# [Mini-HowTo] Deltup, ahorra +75% en descargas

## navegante

Introducción:

Deltup es una pequeña utilidad que hará las delicias de aquellos que dispongan de conexiones de 56kbs, lo que hace es que cuando vas a actualizar un paquete solo baja la diferencia entre el nuevo y el viejo, luego parchea el viejo y reconstruye el nuevo, esto se traduce en menor cantidad de bytes a bajar.

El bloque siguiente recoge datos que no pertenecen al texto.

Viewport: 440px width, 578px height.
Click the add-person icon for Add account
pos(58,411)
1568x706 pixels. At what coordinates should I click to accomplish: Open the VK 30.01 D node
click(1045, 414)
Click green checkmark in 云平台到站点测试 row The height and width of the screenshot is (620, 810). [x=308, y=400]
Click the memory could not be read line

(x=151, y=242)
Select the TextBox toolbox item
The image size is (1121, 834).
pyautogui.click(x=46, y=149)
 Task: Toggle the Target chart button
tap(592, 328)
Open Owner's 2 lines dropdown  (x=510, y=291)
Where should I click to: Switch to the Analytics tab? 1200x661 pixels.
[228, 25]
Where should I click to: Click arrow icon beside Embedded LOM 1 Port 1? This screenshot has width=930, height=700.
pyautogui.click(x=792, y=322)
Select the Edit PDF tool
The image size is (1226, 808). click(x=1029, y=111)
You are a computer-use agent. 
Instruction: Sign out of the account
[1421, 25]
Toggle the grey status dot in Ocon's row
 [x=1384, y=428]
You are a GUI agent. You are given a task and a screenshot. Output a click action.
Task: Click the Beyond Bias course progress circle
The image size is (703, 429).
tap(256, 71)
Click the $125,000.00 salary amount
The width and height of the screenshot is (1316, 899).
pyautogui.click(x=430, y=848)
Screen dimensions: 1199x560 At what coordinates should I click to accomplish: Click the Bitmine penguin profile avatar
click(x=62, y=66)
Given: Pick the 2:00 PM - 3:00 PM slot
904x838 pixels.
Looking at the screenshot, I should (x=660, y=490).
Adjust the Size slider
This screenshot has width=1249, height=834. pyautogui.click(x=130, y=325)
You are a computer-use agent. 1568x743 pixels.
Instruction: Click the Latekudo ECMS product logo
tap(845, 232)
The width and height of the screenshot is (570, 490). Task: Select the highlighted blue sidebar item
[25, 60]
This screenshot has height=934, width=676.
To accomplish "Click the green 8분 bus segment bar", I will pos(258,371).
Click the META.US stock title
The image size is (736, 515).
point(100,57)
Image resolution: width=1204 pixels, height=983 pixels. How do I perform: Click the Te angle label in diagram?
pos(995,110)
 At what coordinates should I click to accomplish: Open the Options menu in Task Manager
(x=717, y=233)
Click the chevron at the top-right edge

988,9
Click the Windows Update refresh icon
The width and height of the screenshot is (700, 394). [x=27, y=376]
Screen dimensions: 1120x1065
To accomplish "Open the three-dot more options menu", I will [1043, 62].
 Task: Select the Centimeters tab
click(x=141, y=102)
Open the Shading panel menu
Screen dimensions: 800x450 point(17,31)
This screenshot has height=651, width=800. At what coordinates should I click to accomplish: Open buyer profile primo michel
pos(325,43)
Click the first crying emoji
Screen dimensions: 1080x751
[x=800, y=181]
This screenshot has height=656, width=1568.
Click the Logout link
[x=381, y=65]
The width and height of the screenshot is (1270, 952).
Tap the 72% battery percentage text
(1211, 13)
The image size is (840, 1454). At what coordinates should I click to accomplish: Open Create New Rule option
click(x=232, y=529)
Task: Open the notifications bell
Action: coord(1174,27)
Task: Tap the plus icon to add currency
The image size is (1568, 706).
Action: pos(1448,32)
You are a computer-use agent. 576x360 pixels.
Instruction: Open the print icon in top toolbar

Esta utilidad al parecer no esta en el portage así que tendremos que bajar el ebuild de otra parte.

Instalacion

Para instalarlo solo debes seguir estos pasos:

1. Activa el Portage overlay:

```
#echo 'PORTDIR_OVERLAY="/usr/local/portage"'>> /etc/make.conf
```

2. Crea el directorio para deltup en overlay:

```
#mkdir -p /usr/local/portage/app-portage/deltup

#cd /usr/local/portage/app-portage/deltup
```

3. Baja el ebuild de deltup al overlay:

```
#wget http://linux01.gwdg.de/~nlissne/deltup-0.4.0.ebuild
```

4. Baja el paquete y crea el digest:

```
#ebuild deltup-0.4.0.ebuild digest
```

5. Obten el script getdelta.sh:

```
#cd /usr/local/bin

#wget http://linux01.gwdg.de/~nlissne/getdelta.sh
```

6. Ahora haz ejecutable tu script:

```
#chmod 755 getdelta.sh
```

7. Haz el directorio de portage (para el keywords file, no te preocupes si el dir existe no hara nada)

```
#mkdir -p /etc/portage
```

8. Agrega deltup al keywords file:

```
#echo "app-portage/deltup ~x86" >> /etc/portage/package.keywords
```

9. Instala deltup:

```
#emerge deltup
```

10. Activa getdelta.sh como el nuevo comando para descargar:

```
#echo 'FETCHCOMMAND="/usr/local/bin/getdelta.sh \${URI}"' >> /etc/make.conf
```

11. Ejecuta gentdelta.sh una vez para inicializar la configuracion (opcional):

```
#getdelta.sh
```

y listo ahora puedes ver los resultados haciendo un pretend de un paquete del cual sepas cual es la longitud/tiempo descarga. Saludos y postea tus dudas/comentarios   :Razz: 

Referencias: https://forums.gentoo.org/viewtopic.php?t=215262

----------

## artic

Pues habra q decirle q depaso no se baje los bugs,y en un pakete grande,funcionara rapido eso?????no se pero me parece la cosa como un parche....de donde salen?????????

Salu2

----------

## Sertinell

hola, lo he instaldo y hasta hoy iba bien, pero hoy al emerger xorg-x11-6.7.0-r2 (para poner los drivers ati, antes tenia xorg-6. :Cool:  me ha soltado esto

 *Quote:*   

> The Server creates the dtu-file NOW
> 
> --19:51:38--  http://linux01.gwdg.de/%7Enlissne/deltup.php?have=X11R6.8.0-src1.tar.gz&want=X11R6.7.0-src1.tar.gz&version=0.5.4
> 
>            => `deltup.php?have=X11R6.8.0-src1.tar.gz&want=X11R6.7.0-src1.tar.gz&version=0.5.4'
> ...

 Y asi lleva 30 mins, al final ha acabado descargando elarchivo completo  :Sad: . Hay alguna forma de bajar el tiempo de timeout(o el numero de intentos, por qe lo ha intentado varias veces) ?

Saludos y gracias:)

----------